Customer profile: the Canadian Classhole

I’ve spent a lot of time on this blog slamming my employer’s stupidity, dishonesty, and asshattery, but I don’t want to give you a false impression. A lot of the hell of work comes from corporate and management, but not all of it – customers, coworkers, and so on can do their part to make a put-upon wage slave’s day a little worse, and I’ve decided to balance out my portrayal of retail employment (and pad my word count) by sharing some of those stories.

I think I’ll start with a young man from Canada I met one evening:

“I’d like a Canadian Classic regular,” he said

“Um, what is that?”

Don’t be rude with me!

“No, I’m serious.
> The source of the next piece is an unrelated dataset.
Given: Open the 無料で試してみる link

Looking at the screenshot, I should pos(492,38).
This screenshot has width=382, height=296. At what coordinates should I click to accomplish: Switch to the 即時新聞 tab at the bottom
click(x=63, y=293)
I don’t know what a Canadian Classic is.”

I eventually learned that “Canadian Classic” is a brand of cigarette. Later, I did a little research; it has a small market share in Canada (it’s described politely by Philip Morris as a “local heritage brand“) and it’s on the market in one other country, which is not America. I assume you can get it here, but not at your average convenience store or any other storefront I can think of. Even the local smoke shop is too small to stock brands like this, unless one of their regulars is a fan.

Canadian readers: imagine going to a small-town convenience store in Canada and asking for “some Dorals” or “a Maverick Red.”

But this particular Canadian wasn’t just surprised that I hadn’t heard of his brand of smokes; he didn’t believe that I hadn’t heard of it. He thought I was making a bad joke at his expense.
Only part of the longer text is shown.